**Ваше задание:**
Подхватите статью о пейзажах Левитана и продолжите её сразу после последнего предложения?

Главная страница «Первого сентября»Главная страница журнала «Искусство»Содержание №17/2006

РАССКАЗ О ХУДОЖНИКЕ

А р т - г а л е р е я

Елена МЕДКОВА

Особенности национального пейзажа

Темы и вопросы для обсуждения

И. Левитан. Летний вечер. 1899. Государственная Третьяковская галерея, Москва

Мы настолько привыкли, что И. Левитан — это «наше всё» в русском национальном пейзаже, что зачастую за избитой фразой «Левитан — певец русской природы, глубоко национальный русский художник» ничего, кроме умилительного вздоха, не следует. И вот из учебника в учебник переходят сентенции о реалистичности, поэтичности и близости каждому русскому сердцу полотен Левитана по типу: «И вот представьте себе, вы, обыкновенный советский труженик (новый русский, совок, подросток/учащийся/студент, патриот, менеджер — нужное вставить. — Е.М.), в часы отдыха, возможно, охотник, рыболов, вы не раз стояли на весенней «тяге», переходили шумные весенние ручьи, бродили по лесу во все времена года, сидели у реки на заре, и в полдень, и на закате, попали на художественную выставку. Проходя мимо различных художественных произведений, порой интересных, вы вдруг останавливаетесь пораженный. Вы это в природе видели точь-в-точь своими глазами! Мало того, что видели, вы пережили то же самое ощущение. Если бы вы были художником, то написали бы так же» (Б.В. Иогансон).

Что это мы видели точь-в-точь? Неужто «Над вечным покоем» — так, походя, по дороге к заветному костерку с ухой? Или сюрреалистически пустынную «Золотую осень»? Даже как-то обидно за Левитана.

Если мы что и вспоминаем, то картинки в букваре, которые в полном объеме принадлежат кисти художников-реалистов Х I Х века. Надо отдавать себе отчет в том, что мы смотрим и «узнаём» русскую природу уже опосредованно, через творчество Левитана. Букварь и учебники начальной школы честно выполняют первичную функцию тиражирования и внедрения национального типа пейзажа в подсознание молодого поколения.

Перед лицом вечности

На уровне старшей школы необходимо что-то большее, по крайней мере нужно хотя бы попытаться понять, почему Левитан так долго искал мотив, так мучился и из одного творческого кризиса впадал в другой, так долго писал такую незамысловатую картину, как «Березовая роща» (1885–1889) — это с одной стороны. С другой стороны, если посмотреть на знакомые с детства полотна глазами «наивного» зрителя, то возникает масса вопросов, которые требуют ответа.

Например, такой простой вопрос: где же люди? Пейзажи Левитана абсолютно безлюдны. Хорошо, лунной ночью люди спят («Лунная ночь. Деревня», 1897). Вечером, на закате, возможно, тоже все попрятались («Деревня», 1899), но где же они днем («Саввинская слободка», 1884; «Мостик» того же года, «Первая зелень. Май», 1883–1888; «Золотая осень. Слободка», 1889 и др.)? Кроме изб, в деревнях нет ничего, что бы напоминало о человеке — ни инвентаря, ни домашних животных. На небе нет птиц (драконов, впрочем, тоже нет). Кого ждут пустые лодки («На Волге», «После дождя. Плёс», «Баржи. Волга», «Вечерний звон»)? И что значит их пустота?

**Предоставленные данные:**
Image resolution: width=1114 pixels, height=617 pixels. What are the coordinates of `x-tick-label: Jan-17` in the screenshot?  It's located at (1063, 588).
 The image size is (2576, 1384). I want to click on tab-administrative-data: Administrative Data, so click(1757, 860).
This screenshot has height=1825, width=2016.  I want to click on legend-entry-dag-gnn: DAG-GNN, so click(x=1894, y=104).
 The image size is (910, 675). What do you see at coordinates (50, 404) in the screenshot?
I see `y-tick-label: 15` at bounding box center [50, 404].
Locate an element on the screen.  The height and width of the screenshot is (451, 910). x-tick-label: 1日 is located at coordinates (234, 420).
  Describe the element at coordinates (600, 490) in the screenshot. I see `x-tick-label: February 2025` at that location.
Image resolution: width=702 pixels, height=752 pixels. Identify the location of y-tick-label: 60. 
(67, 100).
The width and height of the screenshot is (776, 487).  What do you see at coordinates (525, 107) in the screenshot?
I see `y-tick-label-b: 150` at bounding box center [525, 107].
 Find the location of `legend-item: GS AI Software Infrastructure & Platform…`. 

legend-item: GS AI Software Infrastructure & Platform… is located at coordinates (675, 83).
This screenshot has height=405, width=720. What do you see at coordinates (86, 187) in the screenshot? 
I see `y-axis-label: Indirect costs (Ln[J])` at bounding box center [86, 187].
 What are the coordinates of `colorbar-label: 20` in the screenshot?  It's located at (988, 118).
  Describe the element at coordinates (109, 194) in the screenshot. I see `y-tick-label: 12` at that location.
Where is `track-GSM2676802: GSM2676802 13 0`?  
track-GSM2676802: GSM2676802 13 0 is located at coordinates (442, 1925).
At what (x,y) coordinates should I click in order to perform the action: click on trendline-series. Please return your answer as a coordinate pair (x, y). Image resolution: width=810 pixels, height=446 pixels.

**Результат:**
А куда ведут дороги на картинах Левитана? С «Владимиркой» все понятно, а на других картинах? Почему дороги уходят в пустыню горизонта («Лунная ночь. Большая дорога»), сквозь деревни, всё мимо и мимо («Лунная ночь. Деревня», «Деревня», «Летний вечер»)? Вне видимости конкретная цель этих дорог, хотя мы знаем, что дороги всегда идут из пункта А в пункт Б. Почему выбран именно этот безначальный и бесконечный вариант? А какие еще варианты возможны и при каких обстоятельствах? А нам знакомо ли это чувство дороги или мы выбираем другие дороги?

Место человека в пространстве и его отношение к дороге — вопросы вовсе не праздные. В конечном счете всё упирается в вопрос о национальной ментальности и ее отражении в образности национального пейзажа. По существу, это проблема архетипической национальной модели мира. Иными словами, но весьма точно, то же самое сформулировал сам И. Левитан: «Может ли быть что трагичнее (здесь и далее выделено мной. — Е.М.), как чувствовать бесконечную красоту окружающего, подмечать сокровенную тайну… и не уметь, сознавая свое бессилие, выразить эти большие ощущения».

Трагичное переживание сокровенной тайны красоты — так может чувствовать себя человек только перед лицом если не вечности, то чего-то неизмеримо большего, чем его короткая единственная жизнь.

Англия. Констебль

Дж. Констебль. Хижина в лесу. 1833. Музей Виктории и Альберта, Лондон

Сложение национального пейзажа — вещь загадочная. Вот что пишет Б.Р. Виппер об одном из первых образцов национального пейзажа — о пейзаже голландском: «Какие-то крепкие местные корни неожиданно пустили свои ростки, какая-то своя, родная культура, пусть немного провинциальная, пусть слишком буржуазная, заговорила… и открылась настоящая Голландия несчастных дюн и зеленых каналов… Эти милые, наивные и доморощенные художники сразу увидели и серое море, и нависшие облака, и сонную равнину, и покосившуюся избенку. Они увидели и почувствовали человека. Иногда смешного и уродливого, но чаще приветливого и мудрого».

Для Голландии временем обретения национального пейзажа стал Х VII в., для Англии (Д. Констебль) — XVIII в., для Франции (К. Коро, импрессионисты) и для России — XIX в . Для того чтобы постичь национальные особенности русского космоса, необходимо сравнить русский национальный пейзаж с особенностями национального пейзажа хотя бы двух из вышеперечисленных европейских стран.

Специалист по определению «английского в английском искусстве», К.  Кларк, определяя пейзаж Констебля как «Вордсвортовский пейзаж», писал, что Констебль как истинный протестант руководствовался в своем творчестве идеей: «поскольку природа есть высочайшее проявление Божественной воли, создание пейзажа, понимаемого как простая истина, может стать средством выражения нравственных идей».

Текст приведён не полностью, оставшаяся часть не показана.